Sebenarnya apapun ragam bentuk identitas yang kita miliki akan demikianlah muaranya. Seseorang bisa memiliki lebih dari satu identitas berdasarkan ragam latar belakang kehidupan, asal-usul, agama, daerah, suku, bangsa, profesi dan sebagainya. Dua orang petani yang terdampar di pulau nelayan akan merasa kedekatan yang sangat ketika bertemu karena hanya mereka berdua yang berprofesi sama di tempat itu, begitulah seterusnya.
Semisal sebagai urang Belitong, tentunya akan semakin dekat dengan urang Belitong lainnya ketika berada di daerah atau negara lain.
Dan mestinya harus semakin dekat lagi jikalau masih berada dalam satu komunitas dan wilayah yang sama, di Satu Pulau Belitong. Kini, menjelang peringatan Hari Jadi Kota Tanjungpandan ke-173 alangkah indahnya bila kita rekatkan kembali tali silaturahim sebagai sesama keluarga “perenggu urang Belitong”. Nilai-nilai kearifan lokal dan kultur Belitong sangatlah sarat dengan keramah-tamahan, sopan-santun, dan budaya konteks tinggi lewat tradisi “begalor”, “becangek” dan “bekelakar” yang mampu mencairkan segala suasana.

DATA ENTRI
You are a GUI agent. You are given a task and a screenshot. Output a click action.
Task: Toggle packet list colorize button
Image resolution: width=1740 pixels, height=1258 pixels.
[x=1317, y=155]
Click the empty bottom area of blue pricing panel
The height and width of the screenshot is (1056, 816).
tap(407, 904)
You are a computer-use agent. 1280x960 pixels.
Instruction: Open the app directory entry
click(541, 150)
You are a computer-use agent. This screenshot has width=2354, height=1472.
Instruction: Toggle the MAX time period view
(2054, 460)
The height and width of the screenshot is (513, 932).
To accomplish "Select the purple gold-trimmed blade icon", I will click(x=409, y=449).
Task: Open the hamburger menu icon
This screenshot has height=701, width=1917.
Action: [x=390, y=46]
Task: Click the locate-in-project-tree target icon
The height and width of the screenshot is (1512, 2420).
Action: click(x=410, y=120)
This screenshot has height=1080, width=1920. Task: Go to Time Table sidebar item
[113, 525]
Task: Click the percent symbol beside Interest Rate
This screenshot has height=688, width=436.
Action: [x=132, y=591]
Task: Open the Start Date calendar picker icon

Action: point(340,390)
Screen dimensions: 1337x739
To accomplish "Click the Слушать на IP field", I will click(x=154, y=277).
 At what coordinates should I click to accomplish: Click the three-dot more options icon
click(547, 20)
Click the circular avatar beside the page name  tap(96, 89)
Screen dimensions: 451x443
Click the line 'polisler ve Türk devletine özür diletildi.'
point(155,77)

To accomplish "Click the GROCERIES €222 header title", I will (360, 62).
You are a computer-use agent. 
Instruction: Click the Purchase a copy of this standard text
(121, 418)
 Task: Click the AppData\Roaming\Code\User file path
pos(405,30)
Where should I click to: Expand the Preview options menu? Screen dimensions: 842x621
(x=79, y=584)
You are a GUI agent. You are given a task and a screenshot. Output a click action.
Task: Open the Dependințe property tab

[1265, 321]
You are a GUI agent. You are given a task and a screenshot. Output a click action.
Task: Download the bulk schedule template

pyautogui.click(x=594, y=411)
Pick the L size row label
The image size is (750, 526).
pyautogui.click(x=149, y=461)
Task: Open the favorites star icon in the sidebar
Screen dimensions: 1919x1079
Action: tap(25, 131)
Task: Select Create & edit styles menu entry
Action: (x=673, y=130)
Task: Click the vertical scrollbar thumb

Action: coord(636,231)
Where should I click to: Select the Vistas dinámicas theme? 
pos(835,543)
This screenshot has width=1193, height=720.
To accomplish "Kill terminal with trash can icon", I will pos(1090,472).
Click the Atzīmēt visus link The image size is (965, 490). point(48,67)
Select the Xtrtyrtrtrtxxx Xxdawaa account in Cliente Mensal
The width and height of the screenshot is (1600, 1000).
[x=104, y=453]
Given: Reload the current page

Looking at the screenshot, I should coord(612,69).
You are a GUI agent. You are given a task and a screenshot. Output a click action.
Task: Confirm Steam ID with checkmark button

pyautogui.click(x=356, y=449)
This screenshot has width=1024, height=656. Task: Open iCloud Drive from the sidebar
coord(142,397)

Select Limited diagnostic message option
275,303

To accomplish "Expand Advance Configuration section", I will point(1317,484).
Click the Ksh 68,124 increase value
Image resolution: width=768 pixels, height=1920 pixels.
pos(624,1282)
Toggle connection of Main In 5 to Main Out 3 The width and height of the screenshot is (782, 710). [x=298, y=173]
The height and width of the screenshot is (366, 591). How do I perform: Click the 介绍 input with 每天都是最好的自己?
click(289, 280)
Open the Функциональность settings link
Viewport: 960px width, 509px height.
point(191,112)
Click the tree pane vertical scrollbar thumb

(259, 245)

PETUNJUK TUGAS
A. Sebutkan semua tradisi Belitong yang disebut dalam teks tentang identitas urang Belitong.
B. Menurut teks tentang identitas urang Belitong, peringatan apa yang sedang dinantikan?
C. Teruskan teks tentang identitas urang Belitong mulai dari sesudah kalimat terakhirnya.

HASIL LATIHAN
A. begalor, becangek, bekelakar

B. Peringatan Hari Jadi Kota Tanjungpandan ke-173.

C.
Kita tentu ingin nilai-nilai luhur tersebut tidak terserabut dari akarnya. Budayakan saling tegur sapa dengan siapa saja dihiasi senyum manis, ramah tamah. Jangan sampai modernisasi mengalahkan kita. Jangan sampai teknologi dan ilmu pengetahuan menjadi dewa, sementara kita menjadi budak karena faktanya tidak sedikit dari kita atau sebagian anak muda yang enggan berkelakar dengan “sedare” (sanak keluarga) hanya karena asyik bermain play station di kamarnya.
Menjelang HJKT Tanjungpandan ke-173 mari bangkitkan budaya luhur daerah kita, yang ramah dan sopan. Apalagi tiga tahun terakhir ini Belitung sangat gencar mempromosikan pariwisatanya. ***
Editor : dedypurwadi
Source : bangkapos.com
sumber : http://bangka.tribunnews.com/mobile/index.php/2011/06/22/bangkitkan-kembali-budaya-ramah-tamah
Artikel tersebut menjelaskan salah satu kebudayaan Indonesia yang mulai menghilang yaitu Ramah tamah. Saya sendiri memiliki pendapat tentang budaya ramah tamah.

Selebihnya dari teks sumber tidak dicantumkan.